This has now given me the opportunity to think of other stuff that does need to get done before I can consider the game finished and there’s still a huge amount of things to get done. I approached Envahi with the intention of getting all the game-play stuff done as quick as possible and then I could work on improving each part in a priority list afterwards. It was done this way so, if I got to a point where I ran out of time, then I would be able to draw a line under the project as it was already still a complete game, if rough around the edges.

I’ve got more work to do with the level structure to make sure that I can keep most people happy with how easy/hard it is to play. I’ve got two testers – three including my partner but she’s not much of a game player so will probably be more helpful telling me what looks OK and what’s terrible. The other two guys, one of whom is obviously Aaron, have played a few games in their time. I’m hoping that they give it enough time, even if initially it seems to difficult, to get good at it so I’ll get a much better idea on any more tuning I need to do.

I also have to stick in some kind of speed-up effect for every event once a grabber takes the player off the screen. At present I deliberately let the events go on where the player can wait for the city to be destroyed or invaded and is helpless because his helicopter got caught. Sometimes it takes too long so I need this in there as a kind of fast-forward on a VCR so players don’t get bored waiting this out.

One other thing to mention is the high score entry music where I’ve settled on an old tracker file of the Infodroid game music from the C64 as composed by Fred Gray. The tracker music was free to use so I’ve converted it with VLC into an MP3 and will use that as I’ve always liked the track.

The last part of my work today was creating a load of sprites and tiles so I could create the flooding of the city when the Dam breaks. This was the major theme of the original game so I want to get this right. The graphics work took a while but I’m happy that’s all done now so it’s the actual code part that I’ll be approaching next visit. When that parts in it’s another 5% towards game completion in my mind.

 


Boulderdash update —

I spent a long weekend in Devon visiting Aaron over the last few days where we brain-stormed and decided to have a look at what could be done with the enemy AI in Boulderdash. At present Envahi is progressing steadily so we didn’t really look at that at all as I don’t really need any help with it at present.

One of the longest problems I’ve had with the original game is that it’s been built from scratch to work from tiles. Normally this would be no issue at all but I went the route of making every object a tile without having any kind of information about them which has caused problems from the off when trying to make some kind of working movement pattern when I don’t know where the tile I’m looking at has been previously.

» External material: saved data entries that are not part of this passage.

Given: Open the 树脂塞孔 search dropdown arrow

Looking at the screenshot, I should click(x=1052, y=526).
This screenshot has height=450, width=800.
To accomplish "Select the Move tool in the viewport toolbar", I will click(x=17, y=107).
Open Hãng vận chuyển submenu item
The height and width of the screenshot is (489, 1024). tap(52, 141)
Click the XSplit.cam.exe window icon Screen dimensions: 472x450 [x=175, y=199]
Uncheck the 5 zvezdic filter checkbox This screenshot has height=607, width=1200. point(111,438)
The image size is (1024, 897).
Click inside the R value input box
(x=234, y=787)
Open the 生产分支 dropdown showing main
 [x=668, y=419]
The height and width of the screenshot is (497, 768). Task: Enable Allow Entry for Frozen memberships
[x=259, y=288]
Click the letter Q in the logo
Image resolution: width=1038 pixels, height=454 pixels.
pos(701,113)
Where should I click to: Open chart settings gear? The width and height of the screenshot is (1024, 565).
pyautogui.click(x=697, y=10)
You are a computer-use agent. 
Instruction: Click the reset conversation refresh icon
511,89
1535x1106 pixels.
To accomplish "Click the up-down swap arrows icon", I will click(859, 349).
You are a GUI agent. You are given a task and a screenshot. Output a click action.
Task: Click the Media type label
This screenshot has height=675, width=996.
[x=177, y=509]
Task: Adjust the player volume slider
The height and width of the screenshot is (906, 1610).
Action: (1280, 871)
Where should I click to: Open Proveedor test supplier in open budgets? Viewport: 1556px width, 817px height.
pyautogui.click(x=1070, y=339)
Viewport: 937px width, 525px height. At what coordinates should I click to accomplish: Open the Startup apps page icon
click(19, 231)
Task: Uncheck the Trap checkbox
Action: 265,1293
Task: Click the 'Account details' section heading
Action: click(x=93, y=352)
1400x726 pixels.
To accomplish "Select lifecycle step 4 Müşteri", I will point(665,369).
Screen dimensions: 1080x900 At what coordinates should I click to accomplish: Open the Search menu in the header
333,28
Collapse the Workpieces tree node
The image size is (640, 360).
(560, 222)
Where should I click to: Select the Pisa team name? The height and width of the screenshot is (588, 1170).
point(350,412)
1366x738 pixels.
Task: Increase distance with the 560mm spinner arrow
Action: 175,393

Originally I tried to clone the system documented that showed how the original game worked and I got round the problem of not knowing which way the current tile was moving by changing the tile image number without actually changing the image so it wasn’t noticeable on the screen. Thus, a tile number could be TILE_BUTTERFLY_RIGHT or TILE_BUTTERFLY_LEFT for example, and that way I would know which way I should be looking to move it when I got to it on the next pass.

This wasn’t really working very well as I’ve documented on several previous blog posts so I would work on it a bit and then get frustrated and switch to working on another part of the game until I had another idea. The revelation on how to mostly fix it came recently when I realised that I had super-fast moving enemies in the right and down directions because I was parsing the whole tile map one tile at a time during each frame. For some reason I hadn’t considered that if I moved a tile to the right or down then it would actually then get processed again in the same loop until it couldn’t move in that direction any further. A daft mistake that Aaron kindly spotted. Fixing that by skipping the next tile whenever I moved one right mostly fixed that issue but bodging a skip to move past the next line on the tilemap to fix the down direction wasn’t really the answer so the problem wasn’t really fixed to a satisfactory solution.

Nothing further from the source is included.